■ Selected extract ■
There are K users uniformly distributed over the coverage area of each macro site, each user equipped with M receive antennas. Kc(i) is the number of users assigned to cluster c(i), from which Uc(i) users are served, where i refers to the ith pattern of clustering. Each cluster transmits coordinated data signals from all its BSs to its scheduled users.
Layout 2: three-cell layout (clover-leaf-shaped cooperating area)
For the second HetNet model, which is more commonly used in LTE-advanced design [32] and is called a clover-leaf model, each cell in a macro site is covered by a high-powered BS, which is located at a corner of the cell. The directional antenna at a macro BS covers a hexagonal-shaped cell within the angle of 120°. Each macrocell is overlaid by four low-powered omnidirectional pico BSs. These are located near the four edges of the macrocell that are the most distant from the macro BS, as depicted in Fig. 2. Any three adjacent macrocells and their constituent picocells may form a cluster, if the macrocells share a corner that is not a site. Therefore, considering an arbitrary macro site and its corresponding three macrocells (shown in green in Fig. 2), the macro BSs may belong to two or three independent clusters (shown by the red dashed lines).
As depicted in Fig. 2, five different patterns of clustering are possible. We again highlight one example cluster in each pattern for clarity. Those users that are located near the edge of the cluster experience poor channel conditions from the BSs in cooperating set. Consequently, their achievable rates will be smaller compared to the users in the middle of the cluster. By rotating the clustering pattern (see Fig. 2b), a portion of those previously poor-coverage users are now in the middle of the cluster, and some of the users, previously located at the middle of cluster, are now near the edge of the cluster. To put the remainder of the cluster-edge users in Fig. 2a near the middle of a cluster, more rotations are required, which are depicted in Fig. 2c–e. Therefore, in this layout after five intervals of rotation all users have the opportunity of being at least once in the middle of the cooperating area; they thus have a higher chance of being scheduled and achieving reasonably good data rates.

■ Stated goal ■
Print the excerpt on cooperative clustering in heterogeneous networks above in full, without any changes.

■ Extracted records ■
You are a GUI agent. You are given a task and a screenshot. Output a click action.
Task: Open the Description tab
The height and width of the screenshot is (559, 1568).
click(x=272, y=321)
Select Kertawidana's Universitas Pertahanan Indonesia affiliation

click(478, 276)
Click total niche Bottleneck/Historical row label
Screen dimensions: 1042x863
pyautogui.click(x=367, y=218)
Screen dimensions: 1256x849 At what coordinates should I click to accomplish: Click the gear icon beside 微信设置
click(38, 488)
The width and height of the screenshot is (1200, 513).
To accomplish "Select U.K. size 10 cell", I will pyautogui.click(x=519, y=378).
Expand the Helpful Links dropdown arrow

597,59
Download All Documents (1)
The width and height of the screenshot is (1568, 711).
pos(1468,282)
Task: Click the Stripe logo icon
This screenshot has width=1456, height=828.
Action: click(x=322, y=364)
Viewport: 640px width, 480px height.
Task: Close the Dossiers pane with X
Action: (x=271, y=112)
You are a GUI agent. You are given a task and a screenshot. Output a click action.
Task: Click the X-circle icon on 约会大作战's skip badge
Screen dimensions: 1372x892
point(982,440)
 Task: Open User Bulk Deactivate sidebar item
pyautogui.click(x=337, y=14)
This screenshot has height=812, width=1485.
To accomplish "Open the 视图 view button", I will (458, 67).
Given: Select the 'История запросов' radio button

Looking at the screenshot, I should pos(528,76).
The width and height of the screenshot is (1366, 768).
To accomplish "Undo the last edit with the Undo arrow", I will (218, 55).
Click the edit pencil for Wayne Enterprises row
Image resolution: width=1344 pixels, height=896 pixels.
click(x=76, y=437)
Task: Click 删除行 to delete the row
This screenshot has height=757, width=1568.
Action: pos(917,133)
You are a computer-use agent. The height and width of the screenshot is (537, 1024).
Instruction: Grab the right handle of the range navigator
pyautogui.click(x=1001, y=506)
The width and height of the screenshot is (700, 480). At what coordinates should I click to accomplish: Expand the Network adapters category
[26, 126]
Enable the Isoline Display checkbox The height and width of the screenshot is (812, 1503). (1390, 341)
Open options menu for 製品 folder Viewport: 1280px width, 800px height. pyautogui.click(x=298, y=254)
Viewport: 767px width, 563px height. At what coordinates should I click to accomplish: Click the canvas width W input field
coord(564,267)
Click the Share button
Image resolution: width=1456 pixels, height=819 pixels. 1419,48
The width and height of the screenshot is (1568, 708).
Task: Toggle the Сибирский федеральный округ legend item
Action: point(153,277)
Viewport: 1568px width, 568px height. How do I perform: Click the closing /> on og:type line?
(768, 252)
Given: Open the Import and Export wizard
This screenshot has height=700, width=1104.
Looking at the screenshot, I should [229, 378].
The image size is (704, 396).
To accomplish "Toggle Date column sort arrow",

■ Exercise answer ■
There are K users uniformly distributed over the coverage area of each macro site, each user equipped with M receive antennas. Kc(i) is the number of users assigned to cluster c(i), from which Uc(i) users are served, where i refers to the ith pattern of clustering. Each cluster transmits coordinated data signals from all its BSs to its scheduled users.
Layout 2: three-cell layout (clover-leaf-shaped cooperating area)
For the second HetNet model, which is more commonly used in LTE-advanced design [32] and is called a clover-leaf model, each cell in a macro site is covered by a high-powered BS, which is located at a corner of the cell. The directional antenna at a macro BS covers a hexagonal-shaped cell within the angle of 120°. Each macrocell is overlaid by four low-powered omnidirectional pico BSs. These are located near the four edges of the macrocell that are the most distant from the macro BS, as depicted in Fig. 2. Any three adjacent macrocells and their constituent picocells may form a cluster, if the macrocells share a corner that is not a site. Therefore, considering an arbitrary macro site and its corresponding three macrocells (shown in green in Fig. 2), the macro BSs may belong to two or three independent clusters (shown by the red dashed lines).
As depicted in Fig. 2, five different patterns of clustering are possible. We again highlight one example cluster in each pattern for clarity. Those users that are located near the edge of the cluster experience poor channel conditions from the BSs in cooperating set. Consequently, their achievable rates will be smaller compared to the users in the middle of the cluster. By rotating the clustering pattern (see Fig. 2b), a portion of those previously poor-coverage users are now in the middle of the cluster, and some of the users, previously located at the middle of cluster, are now near the edge of the cluster. To put the remainder of the cluster-edge users in Fig. 2a near the middle of a cluster, more rotations are required, which are depicted in Fig. 2c–e. Therefore, in this layout after five intervals of rotation all users have the opportunity of being at least once in the middle of the cooperating area; they thus have a higher chance of being scheduled and achieving reasonably good data rates.